Close to two thousand U.S. troops will deploy to Afghanistan in the summer of 2017 as part of a regular rotation, at a time when Taliban insurgents control more territory than at any time since the war began in 2001.
The 1,700 troops will reportedly come from Fort Stewart, GA, and Fort Bragg, NC, to replace existing units already in the country, maintaining the level of troops at approximately 9,000. The announcement comes the same day as the Taliban’s declaration of the spring fighting season, which is traditionally a deadly period in the Afghan war.
The Taliban pledged to target U.S. forces with “conventional attacks, guerrilla warfare, complex martyrdom attacks, insider attacks,” and named their attack after their recently deceased leader Mullah Akthar Mansour. Mansour was killed in a U.S. drone strike in May, 2016, deep inside Pakistan. “The enemy will be targeted, harassed, killed or captured until they abandon their last posts,” the statement continued.
The announcement also follows the deaths of two U.S. Army Rangers in Afghanistan Thursday, killed on a raid against Islamic State elements in Nangarhar province. ISIS’s affiliate in Afghanistan has been reslient against U.S. and Afghan pressure, using the small amount of territory it controls to launch attacks on Kabul.

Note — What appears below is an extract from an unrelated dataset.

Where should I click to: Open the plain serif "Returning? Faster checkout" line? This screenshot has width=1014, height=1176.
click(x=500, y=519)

The Taliban are doing so well since the end of the U.S. combat mission in 2014 that the top U.S. generals in charge of the war believe they need more troops in the country. Both the top U.S. commander in Afghanistan and the head of U.S. Central Command told Congress in recent months more U.S. troops would be needed to finish the mission, in an implicit swipe at past U.S. policy. “I do believe it will involve additional forces to make the advise-and-assist mission more effective,” U.S. Army Gen. Joseph Votel told Congress Thursday.

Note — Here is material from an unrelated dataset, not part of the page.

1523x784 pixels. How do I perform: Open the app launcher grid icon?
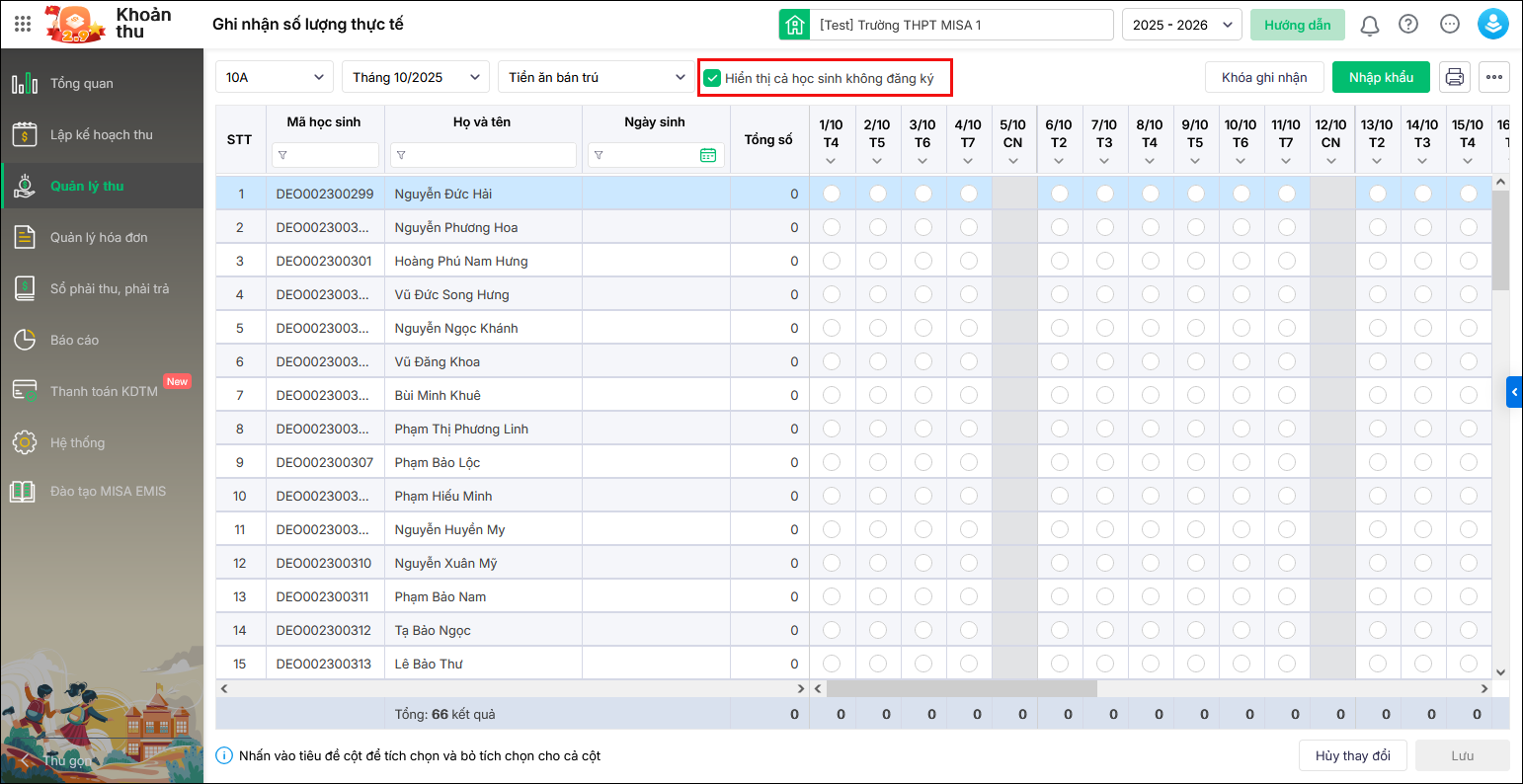(x=23, y=25)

The Afghan Security Forces are in the fight of their lives with the insurgent group, losing thousands of soldiers in the last two years. The U.S. has spent tens of billions training the Afghan forces, but the latest U.S. government audit reveals that “the Afghan government cannot survive without continued donor financial assistance.”
The Afghan’s also suffered their largest single day loss of life after Taliban insurgents were able to sneak onto a military base Apr 21. The attack killed nearly 140 soldiers and prompted the resignation of the top defense officials in the country.